*The request*
Copy without changes the lines of the material from the one containing "Catasto e urbanistica (194, 1091)" through the one containing "Posesión Efectiva Testada (220, 841)", both included.

____ Data supplied

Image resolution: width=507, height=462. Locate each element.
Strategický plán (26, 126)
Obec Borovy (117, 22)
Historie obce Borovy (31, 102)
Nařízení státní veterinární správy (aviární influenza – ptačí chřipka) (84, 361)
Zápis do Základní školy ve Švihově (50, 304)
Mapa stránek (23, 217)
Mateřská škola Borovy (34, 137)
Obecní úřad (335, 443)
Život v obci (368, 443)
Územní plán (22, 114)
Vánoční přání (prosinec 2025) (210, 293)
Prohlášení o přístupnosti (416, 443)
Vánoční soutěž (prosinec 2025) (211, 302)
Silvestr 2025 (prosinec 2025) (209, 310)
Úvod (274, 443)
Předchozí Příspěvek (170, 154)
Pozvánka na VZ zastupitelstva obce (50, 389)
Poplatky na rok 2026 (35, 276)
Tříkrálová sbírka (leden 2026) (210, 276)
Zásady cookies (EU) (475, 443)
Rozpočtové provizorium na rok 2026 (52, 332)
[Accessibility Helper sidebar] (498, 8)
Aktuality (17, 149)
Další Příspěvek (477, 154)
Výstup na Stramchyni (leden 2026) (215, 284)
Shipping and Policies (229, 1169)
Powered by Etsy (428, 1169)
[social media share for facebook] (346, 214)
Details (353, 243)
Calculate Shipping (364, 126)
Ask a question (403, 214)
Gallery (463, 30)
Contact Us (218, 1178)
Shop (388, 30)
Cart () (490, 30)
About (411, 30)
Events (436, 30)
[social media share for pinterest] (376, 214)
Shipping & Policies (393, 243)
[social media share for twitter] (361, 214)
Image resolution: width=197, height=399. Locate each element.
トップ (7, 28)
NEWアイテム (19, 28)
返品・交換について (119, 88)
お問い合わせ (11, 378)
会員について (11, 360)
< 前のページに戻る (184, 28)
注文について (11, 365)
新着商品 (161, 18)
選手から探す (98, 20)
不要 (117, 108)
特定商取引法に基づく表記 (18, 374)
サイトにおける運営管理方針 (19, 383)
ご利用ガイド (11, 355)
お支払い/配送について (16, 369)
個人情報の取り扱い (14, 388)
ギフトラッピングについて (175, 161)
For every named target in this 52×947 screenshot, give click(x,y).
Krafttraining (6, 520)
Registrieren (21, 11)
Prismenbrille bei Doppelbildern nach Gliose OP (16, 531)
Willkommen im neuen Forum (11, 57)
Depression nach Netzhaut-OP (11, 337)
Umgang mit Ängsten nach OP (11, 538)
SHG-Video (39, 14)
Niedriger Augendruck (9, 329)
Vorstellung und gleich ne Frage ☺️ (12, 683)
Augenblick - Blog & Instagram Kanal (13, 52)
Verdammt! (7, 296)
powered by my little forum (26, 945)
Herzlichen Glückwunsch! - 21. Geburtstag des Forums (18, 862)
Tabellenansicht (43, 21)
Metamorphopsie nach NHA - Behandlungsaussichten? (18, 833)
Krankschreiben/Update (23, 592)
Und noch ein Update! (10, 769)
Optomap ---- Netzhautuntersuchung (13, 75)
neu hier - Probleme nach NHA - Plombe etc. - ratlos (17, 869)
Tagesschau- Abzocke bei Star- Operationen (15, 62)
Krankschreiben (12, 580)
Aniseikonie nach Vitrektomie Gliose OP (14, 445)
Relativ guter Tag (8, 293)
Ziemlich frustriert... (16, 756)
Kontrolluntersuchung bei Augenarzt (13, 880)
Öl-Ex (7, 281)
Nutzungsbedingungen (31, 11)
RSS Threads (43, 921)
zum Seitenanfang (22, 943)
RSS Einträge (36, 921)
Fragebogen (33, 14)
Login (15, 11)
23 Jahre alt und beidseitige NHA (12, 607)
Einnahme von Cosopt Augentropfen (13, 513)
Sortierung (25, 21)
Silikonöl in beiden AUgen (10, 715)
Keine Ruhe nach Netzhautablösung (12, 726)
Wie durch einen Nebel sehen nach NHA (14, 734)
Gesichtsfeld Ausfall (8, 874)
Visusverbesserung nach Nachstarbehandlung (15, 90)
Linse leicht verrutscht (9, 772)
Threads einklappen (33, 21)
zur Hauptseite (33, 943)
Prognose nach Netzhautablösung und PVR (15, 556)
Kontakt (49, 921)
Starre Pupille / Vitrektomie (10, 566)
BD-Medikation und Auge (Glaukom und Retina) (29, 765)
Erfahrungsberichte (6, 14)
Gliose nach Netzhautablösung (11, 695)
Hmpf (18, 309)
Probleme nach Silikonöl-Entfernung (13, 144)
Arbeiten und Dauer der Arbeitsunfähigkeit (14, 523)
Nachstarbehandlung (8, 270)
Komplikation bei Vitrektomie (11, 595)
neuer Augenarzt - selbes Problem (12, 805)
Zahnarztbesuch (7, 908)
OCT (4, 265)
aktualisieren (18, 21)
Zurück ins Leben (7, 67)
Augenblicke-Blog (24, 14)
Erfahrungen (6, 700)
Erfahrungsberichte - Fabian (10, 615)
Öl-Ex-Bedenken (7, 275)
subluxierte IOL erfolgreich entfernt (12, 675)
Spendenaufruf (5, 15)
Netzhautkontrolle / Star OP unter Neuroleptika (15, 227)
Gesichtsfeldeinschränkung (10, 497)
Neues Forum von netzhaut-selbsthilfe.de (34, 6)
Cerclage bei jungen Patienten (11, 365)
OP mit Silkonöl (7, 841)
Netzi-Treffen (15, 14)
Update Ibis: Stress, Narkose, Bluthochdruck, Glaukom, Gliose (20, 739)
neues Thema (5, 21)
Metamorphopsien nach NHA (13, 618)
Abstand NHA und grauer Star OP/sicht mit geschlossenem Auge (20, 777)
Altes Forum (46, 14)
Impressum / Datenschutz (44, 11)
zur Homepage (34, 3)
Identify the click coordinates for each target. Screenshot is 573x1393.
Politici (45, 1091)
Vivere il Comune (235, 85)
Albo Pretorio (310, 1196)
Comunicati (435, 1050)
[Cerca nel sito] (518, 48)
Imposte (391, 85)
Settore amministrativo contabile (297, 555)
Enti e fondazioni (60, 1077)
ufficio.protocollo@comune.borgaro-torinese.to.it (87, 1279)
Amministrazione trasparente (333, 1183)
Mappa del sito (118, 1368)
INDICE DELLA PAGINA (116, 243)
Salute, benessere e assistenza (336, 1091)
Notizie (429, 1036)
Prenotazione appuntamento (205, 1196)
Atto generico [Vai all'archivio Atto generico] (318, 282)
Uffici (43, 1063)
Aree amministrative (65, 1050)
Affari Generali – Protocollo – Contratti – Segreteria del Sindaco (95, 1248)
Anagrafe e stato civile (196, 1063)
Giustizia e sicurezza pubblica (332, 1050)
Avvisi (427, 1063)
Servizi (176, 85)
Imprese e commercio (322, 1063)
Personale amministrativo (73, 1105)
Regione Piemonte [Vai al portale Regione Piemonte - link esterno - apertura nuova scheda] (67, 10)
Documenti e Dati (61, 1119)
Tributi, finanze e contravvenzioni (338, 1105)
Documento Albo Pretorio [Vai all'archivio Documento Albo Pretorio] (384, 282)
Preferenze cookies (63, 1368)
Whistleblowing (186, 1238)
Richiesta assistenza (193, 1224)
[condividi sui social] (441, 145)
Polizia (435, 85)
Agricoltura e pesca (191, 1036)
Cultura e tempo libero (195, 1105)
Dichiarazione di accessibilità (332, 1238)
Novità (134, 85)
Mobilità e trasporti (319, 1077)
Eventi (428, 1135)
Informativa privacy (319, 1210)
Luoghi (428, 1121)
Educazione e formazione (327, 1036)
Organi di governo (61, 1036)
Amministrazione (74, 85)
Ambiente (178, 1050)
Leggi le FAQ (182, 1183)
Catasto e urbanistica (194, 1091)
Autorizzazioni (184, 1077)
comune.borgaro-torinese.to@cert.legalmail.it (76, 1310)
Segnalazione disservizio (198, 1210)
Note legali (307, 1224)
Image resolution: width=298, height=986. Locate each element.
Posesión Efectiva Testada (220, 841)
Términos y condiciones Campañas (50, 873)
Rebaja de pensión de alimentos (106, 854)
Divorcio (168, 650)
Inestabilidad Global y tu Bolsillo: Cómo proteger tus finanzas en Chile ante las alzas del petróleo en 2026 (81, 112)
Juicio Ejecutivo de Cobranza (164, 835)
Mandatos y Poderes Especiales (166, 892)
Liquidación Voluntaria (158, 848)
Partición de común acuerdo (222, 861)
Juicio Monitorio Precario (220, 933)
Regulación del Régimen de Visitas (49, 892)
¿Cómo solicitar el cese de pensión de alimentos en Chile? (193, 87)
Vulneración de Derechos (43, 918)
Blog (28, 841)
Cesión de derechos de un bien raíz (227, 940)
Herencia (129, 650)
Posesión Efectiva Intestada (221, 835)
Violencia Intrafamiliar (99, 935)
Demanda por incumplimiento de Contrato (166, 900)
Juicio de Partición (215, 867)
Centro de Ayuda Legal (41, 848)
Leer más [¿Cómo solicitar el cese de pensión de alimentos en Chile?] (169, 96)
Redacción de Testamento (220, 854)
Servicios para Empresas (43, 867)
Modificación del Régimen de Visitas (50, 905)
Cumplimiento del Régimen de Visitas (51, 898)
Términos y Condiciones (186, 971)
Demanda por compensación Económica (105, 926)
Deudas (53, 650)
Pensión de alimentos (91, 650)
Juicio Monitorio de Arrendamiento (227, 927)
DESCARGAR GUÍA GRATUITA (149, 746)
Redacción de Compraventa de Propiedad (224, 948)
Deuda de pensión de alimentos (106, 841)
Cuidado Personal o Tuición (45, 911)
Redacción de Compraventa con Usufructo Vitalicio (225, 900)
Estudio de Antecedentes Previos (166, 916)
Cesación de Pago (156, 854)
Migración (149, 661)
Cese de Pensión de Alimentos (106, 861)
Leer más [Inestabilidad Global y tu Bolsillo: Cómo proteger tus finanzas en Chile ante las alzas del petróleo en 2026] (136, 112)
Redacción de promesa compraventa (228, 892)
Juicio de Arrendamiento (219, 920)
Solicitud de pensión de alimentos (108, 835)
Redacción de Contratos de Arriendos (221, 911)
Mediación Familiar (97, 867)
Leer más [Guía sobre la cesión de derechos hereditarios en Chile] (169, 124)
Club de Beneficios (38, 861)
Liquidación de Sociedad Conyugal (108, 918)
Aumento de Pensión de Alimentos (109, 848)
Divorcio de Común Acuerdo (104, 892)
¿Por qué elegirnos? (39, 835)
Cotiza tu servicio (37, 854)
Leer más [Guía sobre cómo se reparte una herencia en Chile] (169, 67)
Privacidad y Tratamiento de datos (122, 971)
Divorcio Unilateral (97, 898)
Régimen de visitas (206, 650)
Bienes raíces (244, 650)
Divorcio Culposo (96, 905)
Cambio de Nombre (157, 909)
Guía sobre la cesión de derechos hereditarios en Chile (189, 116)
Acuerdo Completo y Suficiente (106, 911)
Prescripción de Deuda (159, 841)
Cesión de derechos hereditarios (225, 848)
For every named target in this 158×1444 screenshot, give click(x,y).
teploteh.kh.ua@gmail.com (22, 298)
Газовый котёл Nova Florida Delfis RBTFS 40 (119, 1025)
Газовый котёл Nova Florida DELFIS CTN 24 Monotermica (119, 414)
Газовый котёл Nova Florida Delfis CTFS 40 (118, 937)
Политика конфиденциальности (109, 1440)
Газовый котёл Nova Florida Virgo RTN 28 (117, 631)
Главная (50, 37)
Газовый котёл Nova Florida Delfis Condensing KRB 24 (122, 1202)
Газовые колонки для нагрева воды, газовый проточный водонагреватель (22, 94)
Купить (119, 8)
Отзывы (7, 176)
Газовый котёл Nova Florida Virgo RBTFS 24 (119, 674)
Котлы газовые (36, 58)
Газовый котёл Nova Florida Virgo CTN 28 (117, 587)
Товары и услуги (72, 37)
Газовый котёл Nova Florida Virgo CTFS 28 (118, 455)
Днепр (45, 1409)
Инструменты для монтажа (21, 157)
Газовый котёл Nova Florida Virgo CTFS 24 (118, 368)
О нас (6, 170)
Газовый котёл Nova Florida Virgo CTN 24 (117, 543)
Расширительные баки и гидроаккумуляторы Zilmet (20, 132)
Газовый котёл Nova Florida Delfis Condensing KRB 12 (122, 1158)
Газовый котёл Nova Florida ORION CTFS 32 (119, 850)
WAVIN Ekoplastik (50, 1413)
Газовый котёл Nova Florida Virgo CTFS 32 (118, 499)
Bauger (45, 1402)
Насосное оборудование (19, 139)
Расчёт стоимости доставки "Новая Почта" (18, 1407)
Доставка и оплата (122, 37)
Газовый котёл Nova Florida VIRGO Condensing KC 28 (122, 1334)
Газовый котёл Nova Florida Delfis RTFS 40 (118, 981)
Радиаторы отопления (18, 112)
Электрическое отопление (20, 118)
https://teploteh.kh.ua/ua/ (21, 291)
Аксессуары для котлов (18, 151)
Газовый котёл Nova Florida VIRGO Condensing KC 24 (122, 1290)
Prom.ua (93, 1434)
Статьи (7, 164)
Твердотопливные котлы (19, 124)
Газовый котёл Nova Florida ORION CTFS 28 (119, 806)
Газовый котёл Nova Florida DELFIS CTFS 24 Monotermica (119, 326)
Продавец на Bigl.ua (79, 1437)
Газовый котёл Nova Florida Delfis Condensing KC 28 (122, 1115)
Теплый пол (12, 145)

________

*The response*
Catasto e urbanistica (194, 1091)
Autorizzazioni (184, 1077)
comune.borgaro-torinese.to@cert.legalmail.it (76, 1310)
Segnalazione disservizio (198, 1210)
Note legali (307, 1224)
Image resolution: width=298, height=986. Locate each element.
Posesión Efectiva Testada (220, 841)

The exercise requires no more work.